* BEGIN RECORDS SHOWN *

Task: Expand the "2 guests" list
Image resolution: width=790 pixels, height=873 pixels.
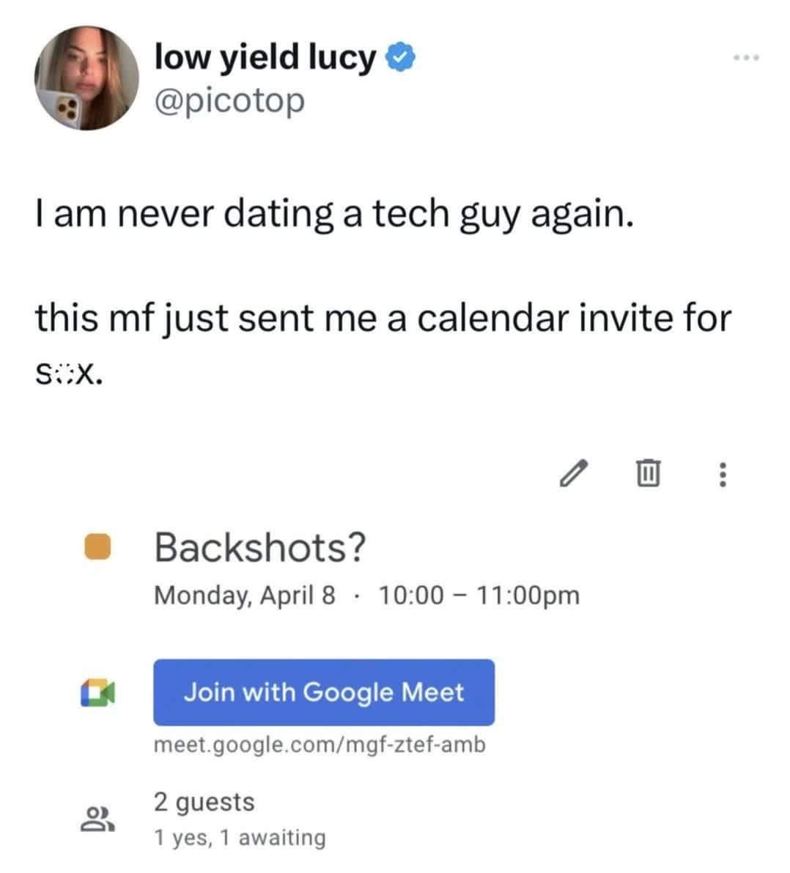Action: click(x=204, y=801)
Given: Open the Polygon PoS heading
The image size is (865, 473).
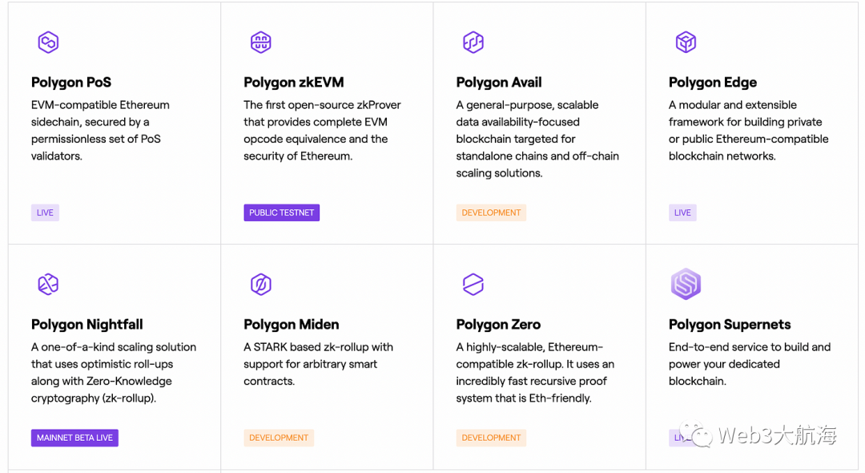Looking at the screenshot, I should click(71, 83).
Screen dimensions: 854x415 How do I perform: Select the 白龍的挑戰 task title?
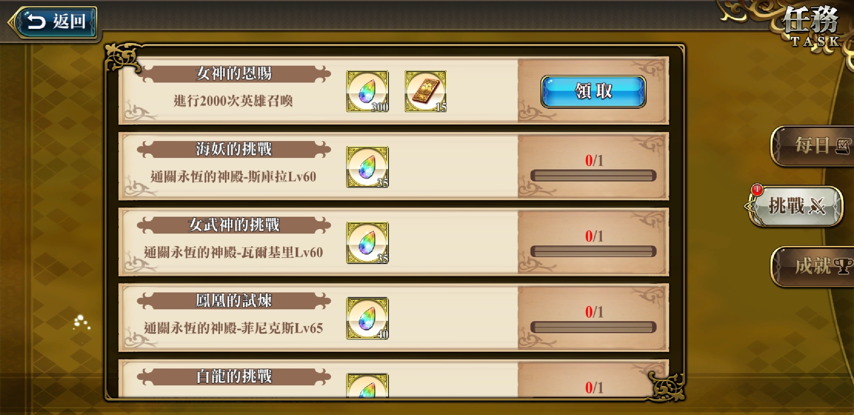(x=234, y=377)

* END RECORDS SHOWN *

• _PROBLEM TO WORK ON_
Starting with the line that contains "Screen dimensions: 854x415" and going on through the end of the listing, write those lines out again, replacing "Select" with "Choose" and changing nothing else. Omit the pictures.

• _CORRECT RESPONSE_
Screen dimensions: 854x415 How do I perform: Choose the 白龍的挑戰 task title?
(x=234, y=377)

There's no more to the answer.